**Stored data**:
⟨
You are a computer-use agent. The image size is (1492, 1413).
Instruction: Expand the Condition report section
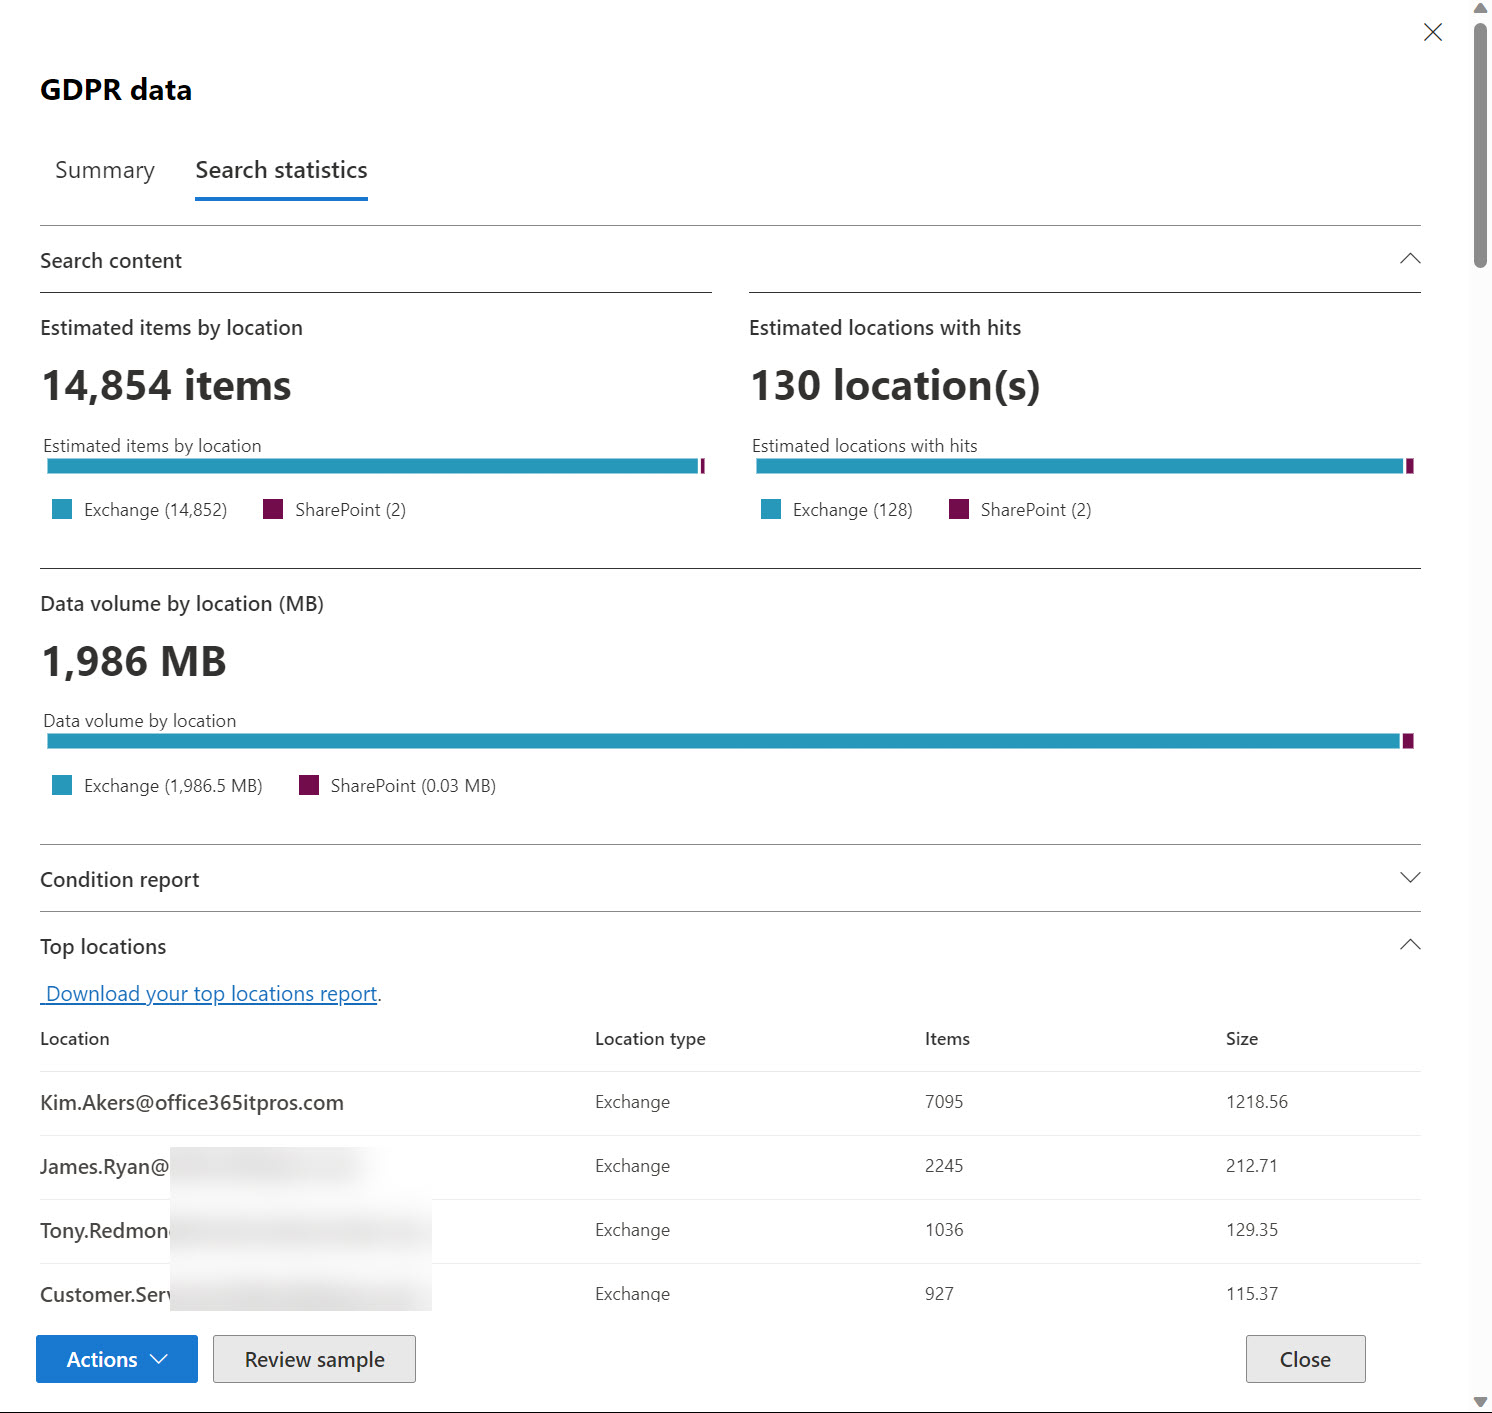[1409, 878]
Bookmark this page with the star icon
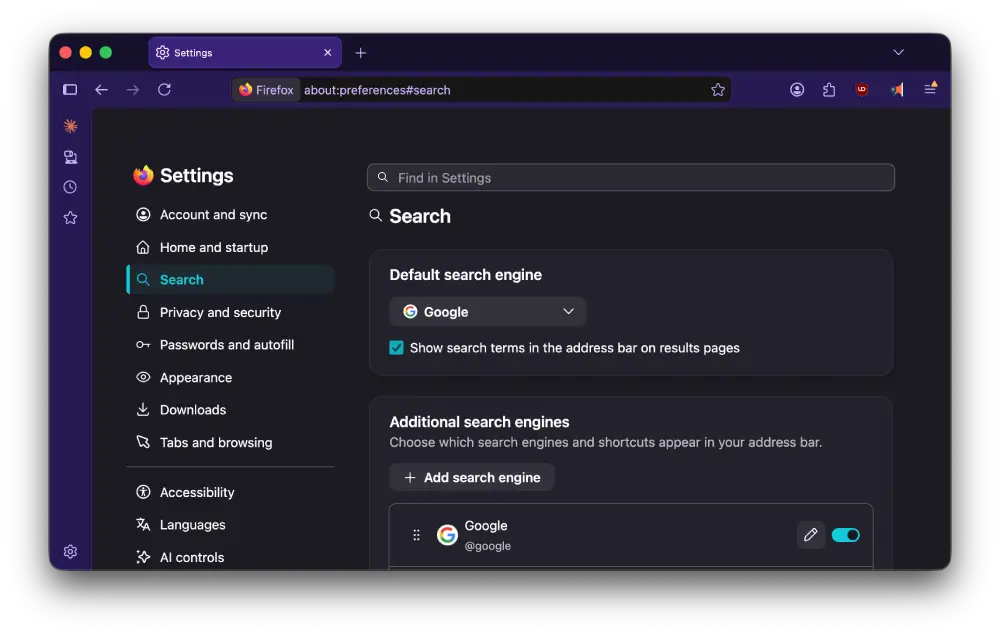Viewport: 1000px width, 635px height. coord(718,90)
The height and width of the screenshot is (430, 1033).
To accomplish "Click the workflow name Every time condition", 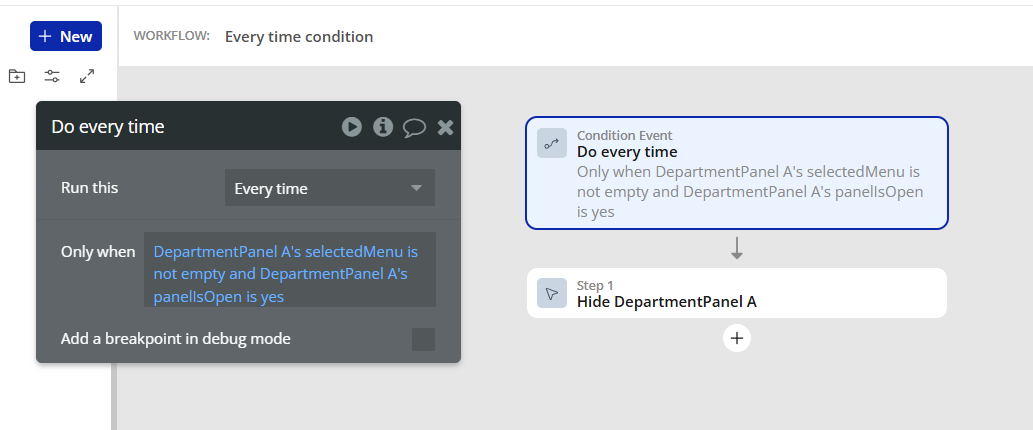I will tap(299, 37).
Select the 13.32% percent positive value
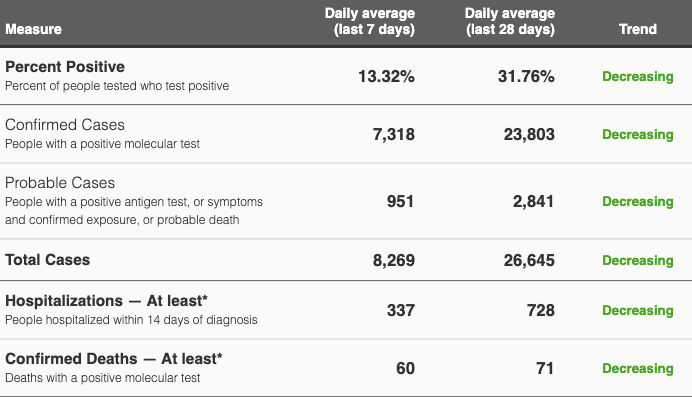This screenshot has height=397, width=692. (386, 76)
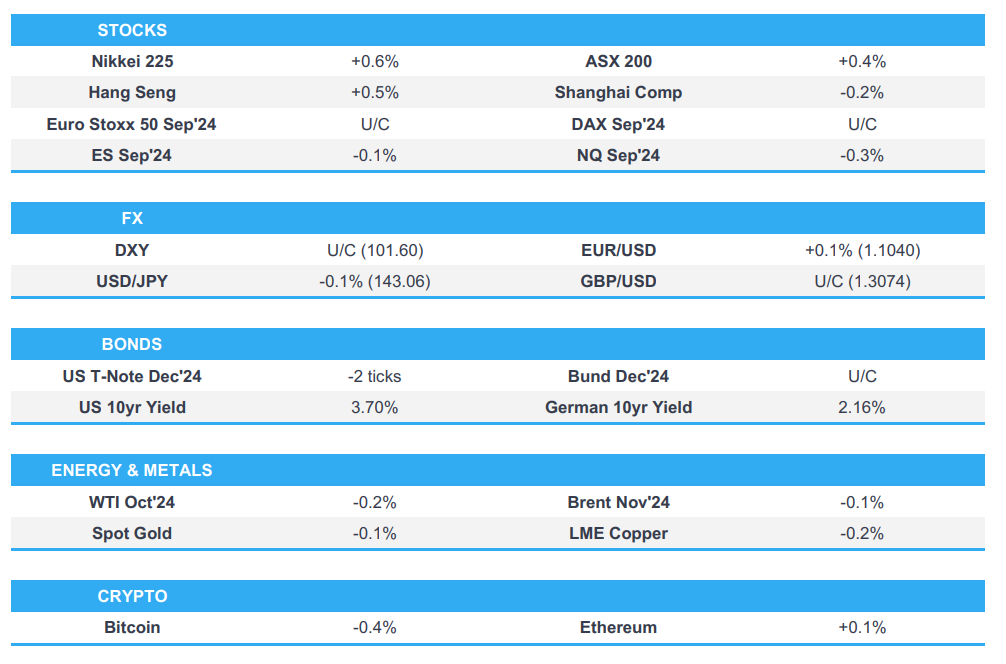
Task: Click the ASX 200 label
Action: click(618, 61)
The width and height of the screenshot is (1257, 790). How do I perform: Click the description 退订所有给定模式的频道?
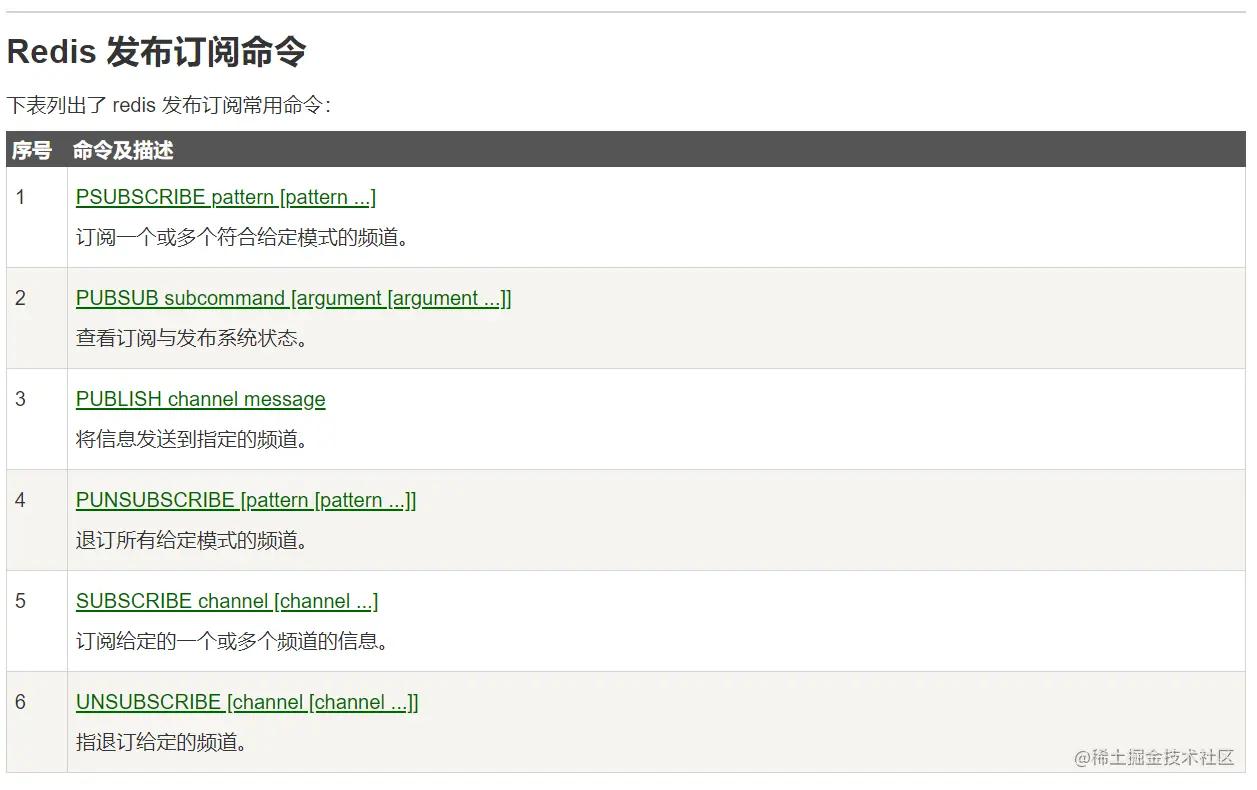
⟩
**WORK REQUEST**:
Only one thing is required here: an exact copy of the lines from the one bearing "Select the 13.32% percent positive value" through the final line above, both included, with pictures left out.

**WRITTEN ANSWER**:
Select the 13.32% percent positive value
This screenshot has height=397, width=692. (386, 76)
Task: Click the ASX 200 label
Action: click(618, 61)
The width and height of the screenshot is (1257, 790). How do I perform: Click the description 退订所有给定模式的频道?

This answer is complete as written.